Garmentory has raised more cash as the company grows its e-commerce platform for independent fashion boutiques and designers.
The 2-year-old Seattle-based startup just landed a $2 million round led by MHS Capital, with participation from previous investors like Founder’s Co-op. Total funding to date is $3.6 million.
Garmentory, which graduated from Techstars Seattle in 2014, hosts a marketplace that connects more than 350 small brick-and-mortar boutiques and thousands of designers with online customers around the world. On some items, Garmentory allows customers to make an offer to the boutique itself.
Garmentory CEO John Scrofano, who previously led wedding planner startup OneWed, told GeekWire that sales have grown by 500 percent year-over-year, which he said is largely “organic growth with very little paid advertising.” He said 2016 was a “really big year for us.”
“We made the transition from seed stage — where you spend all your time working on product market fit and testing things — to building the foundation for growth stage,” Scrofano said. “We raised for the reasons that an entrepreneur hopes for: new staff to keep up with the aggressive growth and do more of what’s working, and new investment to build the next layer of sophistication and test even bigger ideas.”
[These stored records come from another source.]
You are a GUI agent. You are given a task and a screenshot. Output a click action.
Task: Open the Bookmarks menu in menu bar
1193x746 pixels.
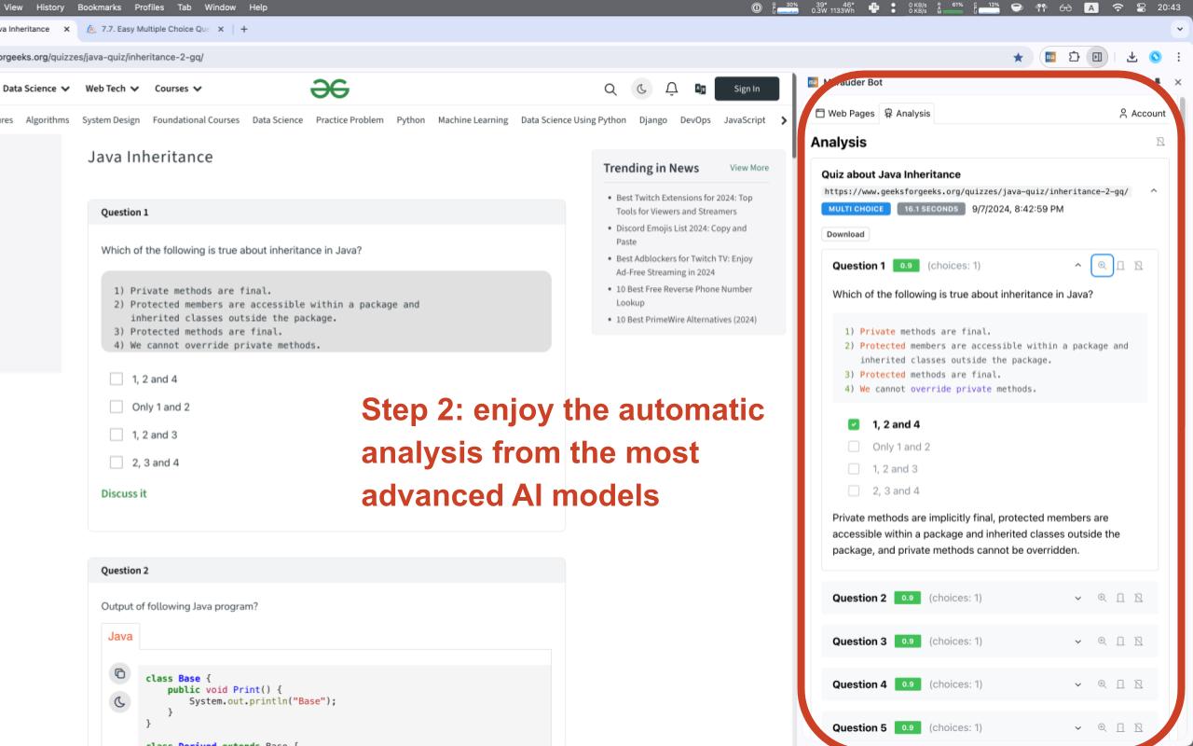point(99,7)
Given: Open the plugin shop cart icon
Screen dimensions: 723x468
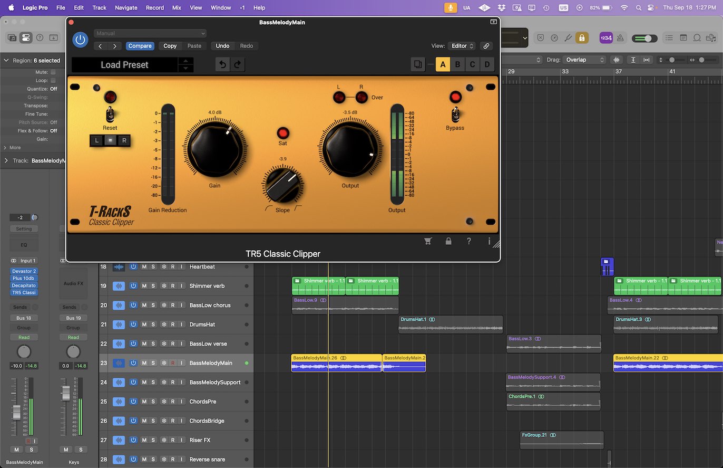Looking at the screenshot, I should (x=428, y=241).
Part of Garmentory’s secret sauce lies in its ability to bring the experience of discovery, personal service, and community to e-commerce, Scrofano said.
“We focus on emerging and independent designers, thoughtful and beautiful things made in fairly small quantities you can’t find unless you go to the really cool boutiques in the best cities in the country,” he explained. “We think this is what the majority of shoppers want; it just hasn’t been available to them before Garmentory. Department stores used to be a destination, but are starting to lose that war to the boutiques and online alternatives.”
Here’s a bit from the company’s website:
We wanted to build a global platform where fashion’s curators and creators could rule online without compromise. That means every purchase you make goes through the designer or boutique directly. Sometimes the packages you get are wrapped and packed by the person who made it. Sometimes they’ve been packaged by the person who flew to Paris to find it.
Scrofano said that Garmentory is “creating the next generation of retail for the contemporary segment,” which he describes as apparel that sells in the $75-to-$600 range and can be found at retailers like Nordstrom and Barney’s.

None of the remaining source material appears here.